Confesso che non mi sarebbe venuto in mente di farlo, se il suo ricordo non mi fosse tornato in mente nei giorni scorsi per un fatto del tutto accidentale. Ascoltavo distrattamente alcuni programmi televisivi e radiofonici di largo ascolto dove hanno trovato spazio non pochi interventi di persone comuni e in uno anche una nota opinionista televisiva. Tutti questi interventi chiamavano in causa il diritto di voto, affermando più o meno, che sarebbe giusto negarlo a chi non è in grado di comprendere le questioni su cui vota.
Svaniti i rumori sospetti che ho percepito all’istante provenire dalle tombe dei nostri padri costituenti, ho messo a fuoco alcuni ricordi dei miei lontani studi universitari. E questo mi ha condotto casualmente alla memoria della persona che dicevo, della cui scomparsa ricorre il ventennale.
Ebbi la fortuna di frequentare le lezioni del professor Vincenzo Cavallari, docente di procedura penale all’Università di Ferrara. Il Professor Cavallari fece parte di quella squadra di giuristi che composero l’Assemblea Costituente, discussero e forgiarono la nostra Carta Costituzionale e non ultimo quel diritto di voto che ogni tanto torna sul banco degli imputati.

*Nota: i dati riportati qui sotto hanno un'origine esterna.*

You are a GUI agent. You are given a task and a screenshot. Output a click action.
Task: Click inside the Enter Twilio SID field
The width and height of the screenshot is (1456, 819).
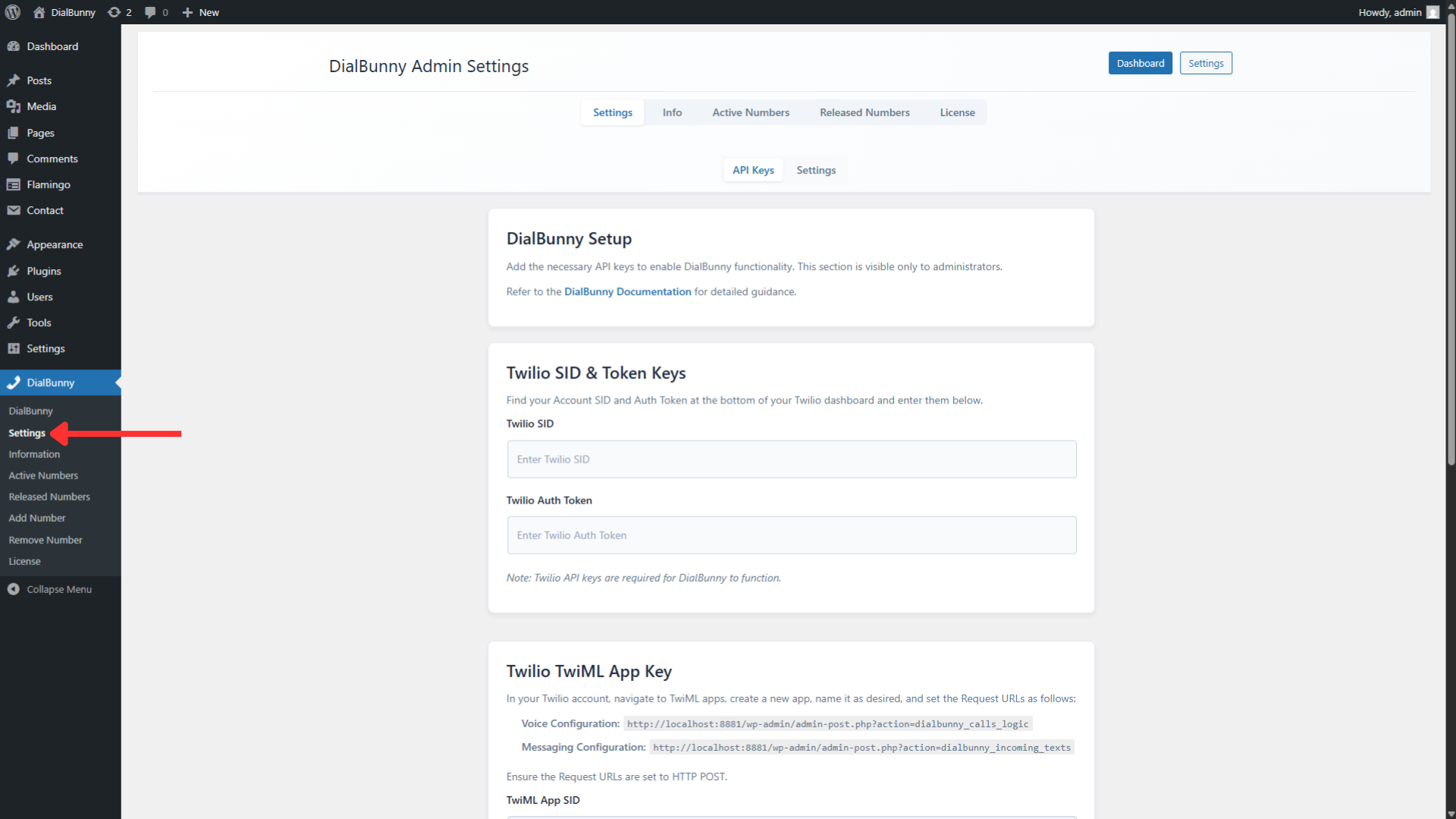click(791, 459)
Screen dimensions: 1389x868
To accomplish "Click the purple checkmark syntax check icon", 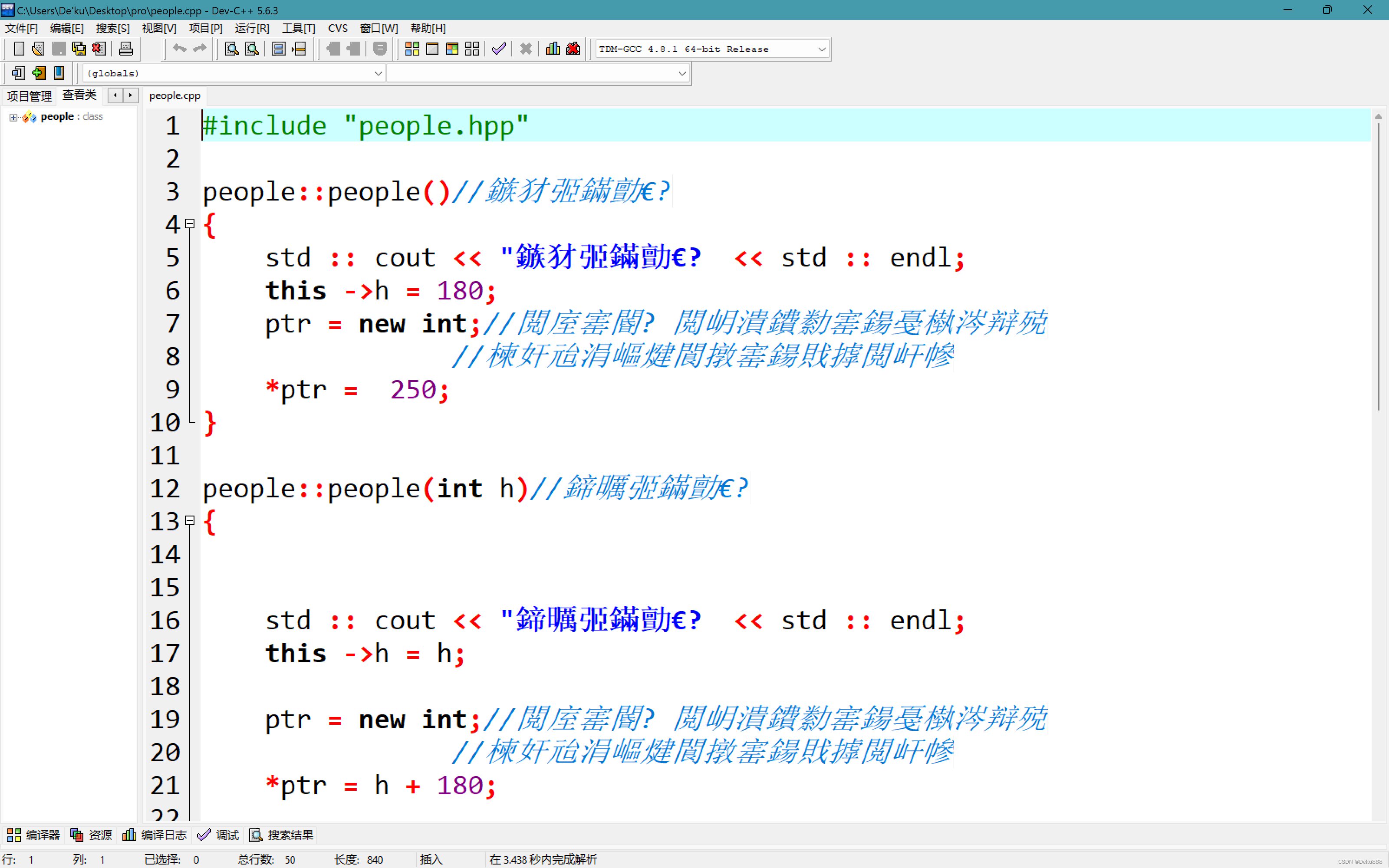I will [499, 49].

Ricordo in particolare una sua frase detta a lezione che più di tutte mi è rimasta dentro. Si parlava dei giudici di estrazione popolare che nei processi penali potevano essere investiti di decisioni tecniche complesse, spesso superiori al loro grado di istruzione e comprensione. La questione era chiarire come poteva il processo sfociare in una decisione corretta su questi presupposti.
Il professore usava ripetere spesso -parlando del ruolo che ha l’avvocato nel processo – questa frase: “Non esiste al mondo questione tanto complessa che non si possa rappresentare in modo semplice comprensibile a tutti”.
Onestamente siamo tutti ignoranti rispetto a discipline tecniche che non conosciamo, e la politica è una di queste nella complessità della società moderna. Ciò detto però la prospettiva verso cui tendere, suggerita dai nostri padri costituenti, non è escludere chi non reputiamo all’altezza, ma operare per annullare ogni distanza tra chi sa e chi non sa.
Ognuno per il ruolo che ha è investito del dovere di stabilire questa comunicazione. Una democrazia funziona anche, ma soprattutto, sulla comunicazione della complessità dei problemi a beneficio di tutti, e non certo escludendo chi a nostro giudizio non comprende i problemi. Un corpo elettorale che amputa se stesso, del resto, sarebbe un corpo che non va più da nessuna parte.
Ma per concludere c’è un aspetto davvero paradossale e grottesco della questione: cioè che i sostenitori della cosiddetta “patente di voto”, se discutessero fra loro sui criteri per selezionare gli esclusi, si escluderebbero tutti a vicenda tra loro.